AD is a progressive chronic neurodegenerative disorder characterized by age‐dependent dementia. The major pathological hallmarks of the extracellular aggregation of Aβ peptides, tau proteins, and the neurofibrillary tangles (Ballatore et al. 2007; Bharathi and Thenmozhi 2018). Earlier studies showed that chronic administration of AlCl3 escalated the aluminum concentration in both hippocampus and cortex (Sakamoto et al. 2004; Abubakar et al. 2004). Moreover, aluminum gets accumulated in various regions of the brain, mainly in the hippocampus (Kaur and Gill 2006). Thus, aluminum increases the Aβ levels and other enzymes involved in the production of the Aβ (Hampel et al. 2021). Increased levels of Aβ lead to cognitive deficits and memory impairment (Lei et al. 2020). AlCl3 also worsens the oxidative status of the brain. Oxidative stress is regarded as one of the major causes of AD pathology (Baldeiras et al. 2008; Ferreiro et al. 2012; Greilberger et al. 2008). There are various sources of the free radical surge in AD‐like mitochondrial dysfunction, accumulation of Aβ, NADPH, and inflammation (Padurariu et al. 2010). Existing evidence confirmed mitochondrial dysfunction following AlCl3 administration (Vučetić‐Arsić et al. 2013).

Elevated levels of free radicals lead to lipid peroxidation, which in turn triggers the events that urge neurodegeneration and AD. The end products of lipid peroxidation, like 4‐hydroxy‐2‐nonenal (4‐HNE) and MDA, are neurotoxic in nature, cause neuronal membrane disruption, and also posttranslational changes in the key proteins that are crucial in the pathogenesis of AD (Sultana et al. 2013). The results of the present study also showed similar effects with TBARS levels following AlCl3 administration. There was a significant increase in the TBARS levels in the vehicle‐treated animals fed with AlCl3, whereas the supplementation with berries significantly decreased the TBARS levels. Both M. alba and S. mascatense variety of berries showed prominent levels of polyphenols and flavonoids (Figures 1 and 2).

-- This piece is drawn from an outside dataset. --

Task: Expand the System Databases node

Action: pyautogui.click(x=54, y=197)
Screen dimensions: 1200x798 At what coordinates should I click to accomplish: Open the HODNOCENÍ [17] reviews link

As the above berry types are rich in polyphenols and flavonoids, they showed better activity in the TBARS levels (Figure 3). Earlier studies revealed that varieties of blueberries and mulberries have potent antioxidant properties (Sweeney et al. 2002; Arfan et al. 2012).

Lower levels of SOD, GSH, and GPx enzymes lead to oxidative damage in the prominent regions of the brain (Figures 46). The above enzymes possess free radical scavenging property, and they detoxify the secondary metabolites formed following lipid peroxidation. Earlier studies showed that compromised oxidative status and surge in free radical associated neuronal damage aggravate the AD pathology (Saharan and Mandal 2014). Abdallah et al. (2014) showed significant decrease in the SOD, GSH, and GPx levels in the brain following AlCl3 administration. The results of the present study also showed similar results with SOD, GSH, and GPx levels including CAT, following AlCl3 administration. However, supplementation with berries of M. alba, M. macroura, and S. mascatense showed a significant increase in the SOD, GSH, GPx and CAT levels. The results were consistent with the previous studies of Çoban et al., who revealed that treatment with blueberries improved SOD, GSH, and GPx levels in rat brain. In addition, blueberries alleviated oxidative stress‐induced histopathological abnormalities in the rat brain (Çoban et al. 2015).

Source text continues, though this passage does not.